▶ [Consegna]:
Riporta come elenco numerato tutte le righe delle voci, dalla riga che contiene "Remove the Slack integration" fino alla riga che contiene "pyautogui.click(x=771, y=695)", entrambe incluse. Tralascia le righe vuote.

▶ [Voci di dati]:
_ _ _ _

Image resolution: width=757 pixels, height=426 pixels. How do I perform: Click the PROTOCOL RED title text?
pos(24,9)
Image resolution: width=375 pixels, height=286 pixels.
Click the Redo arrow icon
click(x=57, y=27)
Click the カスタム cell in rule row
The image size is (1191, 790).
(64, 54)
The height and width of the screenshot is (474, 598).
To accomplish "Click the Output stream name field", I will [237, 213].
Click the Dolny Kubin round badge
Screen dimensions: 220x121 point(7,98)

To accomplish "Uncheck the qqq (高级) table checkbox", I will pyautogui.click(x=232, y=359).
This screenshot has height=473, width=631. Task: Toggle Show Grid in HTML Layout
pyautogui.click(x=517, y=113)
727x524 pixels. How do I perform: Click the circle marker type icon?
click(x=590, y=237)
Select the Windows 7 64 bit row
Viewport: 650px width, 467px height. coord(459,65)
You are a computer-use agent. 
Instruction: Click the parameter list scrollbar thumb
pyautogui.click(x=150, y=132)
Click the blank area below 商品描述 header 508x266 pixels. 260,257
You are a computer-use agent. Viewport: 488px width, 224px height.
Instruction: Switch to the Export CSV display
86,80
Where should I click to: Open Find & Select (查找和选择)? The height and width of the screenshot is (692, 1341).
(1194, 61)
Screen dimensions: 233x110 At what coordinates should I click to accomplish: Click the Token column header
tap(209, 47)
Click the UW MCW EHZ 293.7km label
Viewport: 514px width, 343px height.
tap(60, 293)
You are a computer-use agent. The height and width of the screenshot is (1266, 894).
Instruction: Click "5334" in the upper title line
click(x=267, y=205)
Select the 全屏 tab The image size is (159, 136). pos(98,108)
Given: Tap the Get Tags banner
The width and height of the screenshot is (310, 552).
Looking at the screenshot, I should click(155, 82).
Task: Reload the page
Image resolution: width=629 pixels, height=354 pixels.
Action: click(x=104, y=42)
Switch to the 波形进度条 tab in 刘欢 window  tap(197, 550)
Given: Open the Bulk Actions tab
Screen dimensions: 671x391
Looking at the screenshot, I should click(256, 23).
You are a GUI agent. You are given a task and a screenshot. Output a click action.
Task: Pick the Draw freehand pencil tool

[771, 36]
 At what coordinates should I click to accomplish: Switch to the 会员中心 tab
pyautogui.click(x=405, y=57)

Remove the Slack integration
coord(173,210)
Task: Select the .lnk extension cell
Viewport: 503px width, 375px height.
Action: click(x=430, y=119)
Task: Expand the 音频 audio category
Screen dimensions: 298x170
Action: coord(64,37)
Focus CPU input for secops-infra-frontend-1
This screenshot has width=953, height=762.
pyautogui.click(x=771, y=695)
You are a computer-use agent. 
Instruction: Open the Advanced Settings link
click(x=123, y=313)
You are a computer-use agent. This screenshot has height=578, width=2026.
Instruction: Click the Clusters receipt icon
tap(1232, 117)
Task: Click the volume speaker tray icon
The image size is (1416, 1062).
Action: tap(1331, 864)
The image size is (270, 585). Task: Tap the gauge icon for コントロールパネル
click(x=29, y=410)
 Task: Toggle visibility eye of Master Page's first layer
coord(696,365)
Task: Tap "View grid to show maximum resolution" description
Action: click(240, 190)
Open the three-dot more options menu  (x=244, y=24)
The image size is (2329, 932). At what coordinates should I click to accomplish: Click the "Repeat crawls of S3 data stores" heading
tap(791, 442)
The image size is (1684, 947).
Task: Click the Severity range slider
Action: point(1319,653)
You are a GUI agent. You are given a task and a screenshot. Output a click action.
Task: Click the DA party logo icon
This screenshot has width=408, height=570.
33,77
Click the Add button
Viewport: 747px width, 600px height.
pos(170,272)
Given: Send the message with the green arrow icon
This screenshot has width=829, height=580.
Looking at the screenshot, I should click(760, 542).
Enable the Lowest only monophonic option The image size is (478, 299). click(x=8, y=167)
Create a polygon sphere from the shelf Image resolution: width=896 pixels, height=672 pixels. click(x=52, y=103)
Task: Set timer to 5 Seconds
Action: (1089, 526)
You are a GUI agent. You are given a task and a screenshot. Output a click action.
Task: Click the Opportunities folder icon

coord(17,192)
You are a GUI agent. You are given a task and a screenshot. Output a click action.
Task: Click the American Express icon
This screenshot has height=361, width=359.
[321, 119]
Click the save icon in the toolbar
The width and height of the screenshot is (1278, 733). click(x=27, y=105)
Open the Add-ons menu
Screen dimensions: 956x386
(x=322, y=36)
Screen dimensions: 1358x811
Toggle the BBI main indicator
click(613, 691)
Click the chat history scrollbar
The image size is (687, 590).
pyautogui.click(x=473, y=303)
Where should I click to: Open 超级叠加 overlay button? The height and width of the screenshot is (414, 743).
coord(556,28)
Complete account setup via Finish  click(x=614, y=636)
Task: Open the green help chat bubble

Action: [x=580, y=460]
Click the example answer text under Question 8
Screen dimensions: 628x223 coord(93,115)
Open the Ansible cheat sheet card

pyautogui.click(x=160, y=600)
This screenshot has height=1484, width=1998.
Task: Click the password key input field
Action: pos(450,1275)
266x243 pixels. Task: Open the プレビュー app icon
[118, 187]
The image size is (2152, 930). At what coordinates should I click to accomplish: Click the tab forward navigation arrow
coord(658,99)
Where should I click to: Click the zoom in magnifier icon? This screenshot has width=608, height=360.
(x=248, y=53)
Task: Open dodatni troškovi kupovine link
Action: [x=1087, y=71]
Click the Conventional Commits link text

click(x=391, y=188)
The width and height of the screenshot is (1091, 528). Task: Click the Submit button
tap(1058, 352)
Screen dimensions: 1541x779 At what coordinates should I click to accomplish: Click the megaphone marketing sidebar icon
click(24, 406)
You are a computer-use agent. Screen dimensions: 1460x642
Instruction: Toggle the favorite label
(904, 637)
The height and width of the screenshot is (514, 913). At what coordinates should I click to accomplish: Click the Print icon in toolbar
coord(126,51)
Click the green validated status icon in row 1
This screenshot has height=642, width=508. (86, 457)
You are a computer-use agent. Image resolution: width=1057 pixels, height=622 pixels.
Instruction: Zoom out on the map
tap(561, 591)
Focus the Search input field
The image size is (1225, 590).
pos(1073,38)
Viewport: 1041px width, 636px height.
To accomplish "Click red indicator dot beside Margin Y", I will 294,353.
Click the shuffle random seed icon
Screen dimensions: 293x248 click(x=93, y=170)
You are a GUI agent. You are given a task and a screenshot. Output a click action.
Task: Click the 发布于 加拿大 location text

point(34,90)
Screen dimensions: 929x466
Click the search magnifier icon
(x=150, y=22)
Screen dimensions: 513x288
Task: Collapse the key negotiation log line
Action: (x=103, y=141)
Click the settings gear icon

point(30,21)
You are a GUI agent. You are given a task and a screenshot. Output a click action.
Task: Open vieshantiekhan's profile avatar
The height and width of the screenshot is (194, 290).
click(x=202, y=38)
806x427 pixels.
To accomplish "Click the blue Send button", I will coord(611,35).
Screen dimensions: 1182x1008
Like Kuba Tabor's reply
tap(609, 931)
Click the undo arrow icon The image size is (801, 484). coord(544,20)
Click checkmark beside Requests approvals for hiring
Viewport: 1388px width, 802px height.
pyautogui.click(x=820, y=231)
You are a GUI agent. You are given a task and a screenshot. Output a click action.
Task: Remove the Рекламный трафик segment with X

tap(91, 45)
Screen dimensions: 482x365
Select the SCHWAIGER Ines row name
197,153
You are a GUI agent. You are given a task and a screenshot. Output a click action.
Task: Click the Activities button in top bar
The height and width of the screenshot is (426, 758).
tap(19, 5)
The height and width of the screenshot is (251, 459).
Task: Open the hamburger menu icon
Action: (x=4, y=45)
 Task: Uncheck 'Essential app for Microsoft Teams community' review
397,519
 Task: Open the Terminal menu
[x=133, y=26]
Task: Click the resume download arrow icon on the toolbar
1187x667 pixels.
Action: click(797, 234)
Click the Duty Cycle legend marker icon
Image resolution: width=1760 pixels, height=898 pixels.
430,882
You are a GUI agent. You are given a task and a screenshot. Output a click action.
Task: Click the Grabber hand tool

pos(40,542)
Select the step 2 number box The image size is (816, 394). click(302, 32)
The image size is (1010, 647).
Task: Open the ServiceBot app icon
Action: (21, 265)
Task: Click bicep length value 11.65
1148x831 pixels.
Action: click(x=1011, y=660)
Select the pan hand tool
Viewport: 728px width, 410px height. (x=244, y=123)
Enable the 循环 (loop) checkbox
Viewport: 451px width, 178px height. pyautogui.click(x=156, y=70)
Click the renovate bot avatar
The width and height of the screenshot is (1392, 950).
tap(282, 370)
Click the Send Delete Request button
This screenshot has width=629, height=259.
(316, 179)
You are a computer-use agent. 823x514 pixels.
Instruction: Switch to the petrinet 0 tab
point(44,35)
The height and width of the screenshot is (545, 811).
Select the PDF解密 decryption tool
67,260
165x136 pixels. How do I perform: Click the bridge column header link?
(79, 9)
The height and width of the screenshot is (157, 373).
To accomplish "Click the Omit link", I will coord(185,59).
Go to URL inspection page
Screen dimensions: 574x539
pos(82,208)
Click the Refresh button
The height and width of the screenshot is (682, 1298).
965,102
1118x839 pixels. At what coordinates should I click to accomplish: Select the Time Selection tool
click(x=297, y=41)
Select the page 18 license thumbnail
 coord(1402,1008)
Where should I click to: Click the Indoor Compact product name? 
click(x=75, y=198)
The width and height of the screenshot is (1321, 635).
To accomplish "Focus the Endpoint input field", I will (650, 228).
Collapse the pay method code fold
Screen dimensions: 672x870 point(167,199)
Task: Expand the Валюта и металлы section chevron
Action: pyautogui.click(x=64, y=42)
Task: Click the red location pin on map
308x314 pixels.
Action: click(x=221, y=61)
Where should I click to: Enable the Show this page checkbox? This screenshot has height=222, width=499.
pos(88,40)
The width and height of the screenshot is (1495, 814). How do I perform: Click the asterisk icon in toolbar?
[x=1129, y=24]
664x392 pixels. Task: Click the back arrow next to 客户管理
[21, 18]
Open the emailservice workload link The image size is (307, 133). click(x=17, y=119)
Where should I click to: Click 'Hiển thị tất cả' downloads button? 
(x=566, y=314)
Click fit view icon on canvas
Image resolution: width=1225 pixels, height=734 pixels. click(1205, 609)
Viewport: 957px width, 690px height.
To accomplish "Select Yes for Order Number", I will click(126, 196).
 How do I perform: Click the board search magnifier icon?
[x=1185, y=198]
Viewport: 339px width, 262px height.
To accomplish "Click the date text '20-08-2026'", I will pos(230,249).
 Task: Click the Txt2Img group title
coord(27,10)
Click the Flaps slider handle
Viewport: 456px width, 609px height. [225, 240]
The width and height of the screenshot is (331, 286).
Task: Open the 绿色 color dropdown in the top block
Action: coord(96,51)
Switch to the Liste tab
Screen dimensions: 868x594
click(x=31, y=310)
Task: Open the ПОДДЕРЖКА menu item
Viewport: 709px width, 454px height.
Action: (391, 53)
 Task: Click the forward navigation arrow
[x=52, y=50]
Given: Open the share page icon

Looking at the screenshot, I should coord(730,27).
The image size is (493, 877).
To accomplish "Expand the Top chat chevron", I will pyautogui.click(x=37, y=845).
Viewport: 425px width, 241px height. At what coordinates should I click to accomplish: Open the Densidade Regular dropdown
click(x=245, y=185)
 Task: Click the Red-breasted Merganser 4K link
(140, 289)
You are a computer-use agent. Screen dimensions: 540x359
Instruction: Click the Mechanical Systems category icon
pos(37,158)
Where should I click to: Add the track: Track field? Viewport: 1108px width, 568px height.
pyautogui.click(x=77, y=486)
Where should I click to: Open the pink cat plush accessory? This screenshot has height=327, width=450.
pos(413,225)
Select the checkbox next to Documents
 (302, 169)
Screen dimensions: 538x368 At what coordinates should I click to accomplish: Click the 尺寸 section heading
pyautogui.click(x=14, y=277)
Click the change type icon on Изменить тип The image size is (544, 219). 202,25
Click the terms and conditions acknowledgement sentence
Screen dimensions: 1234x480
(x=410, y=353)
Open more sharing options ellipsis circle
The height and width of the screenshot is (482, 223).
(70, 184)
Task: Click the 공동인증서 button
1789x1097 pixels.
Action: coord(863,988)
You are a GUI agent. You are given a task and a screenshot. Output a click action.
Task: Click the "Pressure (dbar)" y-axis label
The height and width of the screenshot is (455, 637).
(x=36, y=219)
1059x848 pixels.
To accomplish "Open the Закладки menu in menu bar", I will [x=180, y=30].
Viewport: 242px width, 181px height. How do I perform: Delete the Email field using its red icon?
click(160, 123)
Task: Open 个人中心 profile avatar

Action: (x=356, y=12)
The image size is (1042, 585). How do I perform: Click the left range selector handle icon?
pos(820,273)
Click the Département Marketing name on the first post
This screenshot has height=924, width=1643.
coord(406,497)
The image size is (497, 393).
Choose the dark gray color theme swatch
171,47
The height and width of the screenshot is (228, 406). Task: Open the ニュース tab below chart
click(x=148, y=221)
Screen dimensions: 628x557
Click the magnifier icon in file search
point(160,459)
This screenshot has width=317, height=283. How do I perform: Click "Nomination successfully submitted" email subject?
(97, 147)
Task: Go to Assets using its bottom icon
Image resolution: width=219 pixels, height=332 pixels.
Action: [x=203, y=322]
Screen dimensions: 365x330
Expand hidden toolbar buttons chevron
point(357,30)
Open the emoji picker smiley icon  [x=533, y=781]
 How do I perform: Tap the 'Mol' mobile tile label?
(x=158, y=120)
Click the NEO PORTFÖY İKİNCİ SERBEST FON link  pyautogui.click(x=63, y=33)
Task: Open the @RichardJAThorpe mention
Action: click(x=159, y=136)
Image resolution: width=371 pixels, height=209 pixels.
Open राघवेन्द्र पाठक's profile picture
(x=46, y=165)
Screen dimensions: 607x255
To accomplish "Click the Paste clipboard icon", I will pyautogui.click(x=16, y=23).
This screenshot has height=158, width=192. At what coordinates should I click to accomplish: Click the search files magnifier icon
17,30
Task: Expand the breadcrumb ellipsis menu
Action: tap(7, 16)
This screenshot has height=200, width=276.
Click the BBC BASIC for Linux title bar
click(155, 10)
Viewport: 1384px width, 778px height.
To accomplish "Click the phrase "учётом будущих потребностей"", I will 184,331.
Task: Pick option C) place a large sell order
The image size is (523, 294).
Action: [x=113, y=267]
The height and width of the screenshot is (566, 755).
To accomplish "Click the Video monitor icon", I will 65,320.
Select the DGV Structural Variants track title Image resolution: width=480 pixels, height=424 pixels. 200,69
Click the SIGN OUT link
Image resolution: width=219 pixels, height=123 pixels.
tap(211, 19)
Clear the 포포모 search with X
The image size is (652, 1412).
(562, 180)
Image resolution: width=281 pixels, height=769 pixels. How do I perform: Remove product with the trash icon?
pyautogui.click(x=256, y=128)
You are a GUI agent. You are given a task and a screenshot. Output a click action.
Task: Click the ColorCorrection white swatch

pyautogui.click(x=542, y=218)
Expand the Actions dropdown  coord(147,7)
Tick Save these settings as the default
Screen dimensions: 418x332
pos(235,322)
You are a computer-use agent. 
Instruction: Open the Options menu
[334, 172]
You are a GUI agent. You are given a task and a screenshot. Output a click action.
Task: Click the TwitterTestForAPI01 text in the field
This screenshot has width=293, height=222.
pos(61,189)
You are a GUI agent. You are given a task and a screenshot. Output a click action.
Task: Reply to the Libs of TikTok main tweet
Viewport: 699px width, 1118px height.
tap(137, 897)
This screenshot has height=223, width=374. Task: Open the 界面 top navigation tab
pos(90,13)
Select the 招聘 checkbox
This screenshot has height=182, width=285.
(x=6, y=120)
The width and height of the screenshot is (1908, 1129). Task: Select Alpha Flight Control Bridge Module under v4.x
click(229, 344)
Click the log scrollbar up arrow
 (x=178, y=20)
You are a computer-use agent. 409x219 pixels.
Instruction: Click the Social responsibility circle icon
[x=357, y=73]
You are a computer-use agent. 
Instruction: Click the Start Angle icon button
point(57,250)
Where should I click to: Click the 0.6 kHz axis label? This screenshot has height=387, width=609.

_ _ _ _

▶ [Risultato atteso]:
1. Remove the Slack integration
2. coord(173,210)
3. Task: Select the .lnk extension cell
4. Viewport: 503px width, 375px height.
5. Action: click(x=430, y=119)
6. Task: Expand the 音频 audio category
7. Screen dimensions: 298x170
8. Action: coord(64,37)
9. Focus CPU input for secops-infra-frontend-1
10. This screenshot has width=953, height=762.
11. pyautogui.click(x=771, y=695)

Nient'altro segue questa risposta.